Call me crazy. Call me stupid. Call me off my rocker. You go right ahead.

But call me canny as fuck.

For people who love and honor themselves first and foremost do not abuse and hate others. People who respect themselves and accept the body and conditions that they have do not stockpile weapons, shoot their neighbors and heap hate onto unsuspecting folks online. People who possess the quiet confidence that they are indeed enough as they are, and are doing the best they can with what they have, and are committed to spiritual and emotional development above and beyond whatever mindless spot-reducing program might help them fit into that size two skirt, well. Need I say more?

If you want to break free, you must think free. You must choose to educate yourself and learn to make different decisions about who gets to rent space in your head, as the saying goes. You will be shamed for it. To that, with a nod to this morning’s delivery from Maria Popova’s Brainpickings, from the great John Coltrane:

Innovators always seek to revitalize, extend and reconstruct the status quo in their given fields, wherever it is needed. Quite often they are the rejects, outcasts, sub-citizens, etc. of the very societies to which they bring so much sustenance. Often they are people who endure great personal tragedy in their lives.
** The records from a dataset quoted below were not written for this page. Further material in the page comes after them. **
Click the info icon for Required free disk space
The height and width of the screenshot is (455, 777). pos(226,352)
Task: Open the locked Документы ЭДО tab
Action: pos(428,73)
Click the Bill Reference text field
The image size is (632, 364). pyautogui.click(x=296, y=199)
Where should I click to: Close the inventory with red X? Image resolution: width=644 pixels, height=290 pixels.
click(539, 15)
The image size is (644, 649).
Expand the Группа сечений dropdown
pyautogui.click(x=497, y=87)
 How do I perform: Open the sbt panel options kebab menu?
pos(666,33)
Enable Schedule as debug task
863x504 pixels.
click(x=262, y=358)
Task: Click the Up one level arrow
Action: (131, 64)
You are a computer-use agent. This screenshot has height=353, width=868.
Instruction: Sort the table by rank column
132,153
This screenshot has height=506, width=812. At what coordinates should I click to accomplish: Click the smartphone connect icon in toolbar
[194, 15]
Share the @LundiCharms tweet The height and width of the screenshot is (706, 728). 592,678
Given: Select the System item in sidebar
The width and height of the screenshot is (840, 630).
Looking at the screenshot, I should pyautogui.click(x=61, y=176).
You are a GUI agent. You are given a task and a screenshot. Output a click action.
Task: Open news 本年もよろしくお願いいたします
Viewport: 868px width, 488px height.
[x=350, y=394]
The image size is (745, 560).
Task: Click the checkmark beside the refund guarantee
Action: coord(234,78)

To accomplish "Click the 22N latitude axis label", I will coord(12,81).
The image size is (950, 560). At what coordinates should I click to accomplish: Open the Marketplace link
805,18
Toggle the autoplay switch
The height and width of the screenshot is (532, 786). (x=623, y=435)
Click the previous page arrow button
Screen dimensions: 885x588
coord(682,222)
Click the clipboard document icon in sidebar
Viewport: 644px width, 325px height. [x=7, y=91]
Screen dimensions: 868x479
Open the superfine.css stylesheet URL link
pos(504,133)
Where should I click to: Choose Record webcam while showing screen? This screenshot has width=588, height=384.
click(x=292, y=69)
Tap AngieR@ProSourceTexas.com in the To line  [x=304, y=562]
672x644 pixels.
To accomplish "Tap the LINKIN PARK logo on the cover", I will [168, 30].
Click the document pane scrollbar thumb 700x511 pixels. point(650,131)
Whatever the case, whether accepted or rejected, rich or poor, they are forever guided by that great and eternal constant — the creative urge. (author bolded)

Photo by Hasan Almasi on Unsplash

You and I, if we are bound by self-revulsion and shame, can create little. We are forever worried about rejection. Yet, ultimately, if I do not reject myself, my body, my brain, my life, my being, then there is nothing you or anyone else can say or do which will undermine that unwavering faith. It does not come easily in this society. That is why it has become even more important that we explore how to love the self first. And why it is so very challenging.

I’ve not been good at it either. However, the older I get, the less rejection matters. The less I give a flying shit that some Newsbreak asswipe accuse me of posting fake photos. Or whatever. Increasingly I see that as little more than a statement of their self-hate, and nothing about me at all.

Kindly, as a group that doesn’t make them less dangerous (see mass shooting statistics for 2021, if you are in doubt) but it makes ME less susceptible to the pain of rejection from others. I do not need their approval. Neither do you.

This article, quoted above, offers a perfectly lovely and simple list of what to do in order to build confidence and self-esteem. Much of it has to do with social interaction. I would emphasize here that the more you offer validation to others, the better you feel. The more compliments you give, the more kindness you demonstrate, the bigger a person you are in your own eyes. That is how you stem the tide. You give what you most desperately want for yourself.

Works, too. The way I see it, and I am as subject to this as anyone, I can choose to swim in the social media sewage or I can climb out of it. I can be better. Every time I exercise that choice I reinforce the feeling that I am worth loving.

I am. You are. We are all worth loving. When we act in alignment with our highest self regard, we know we are worth loving.

That is how we heal the unkindest cuts of all.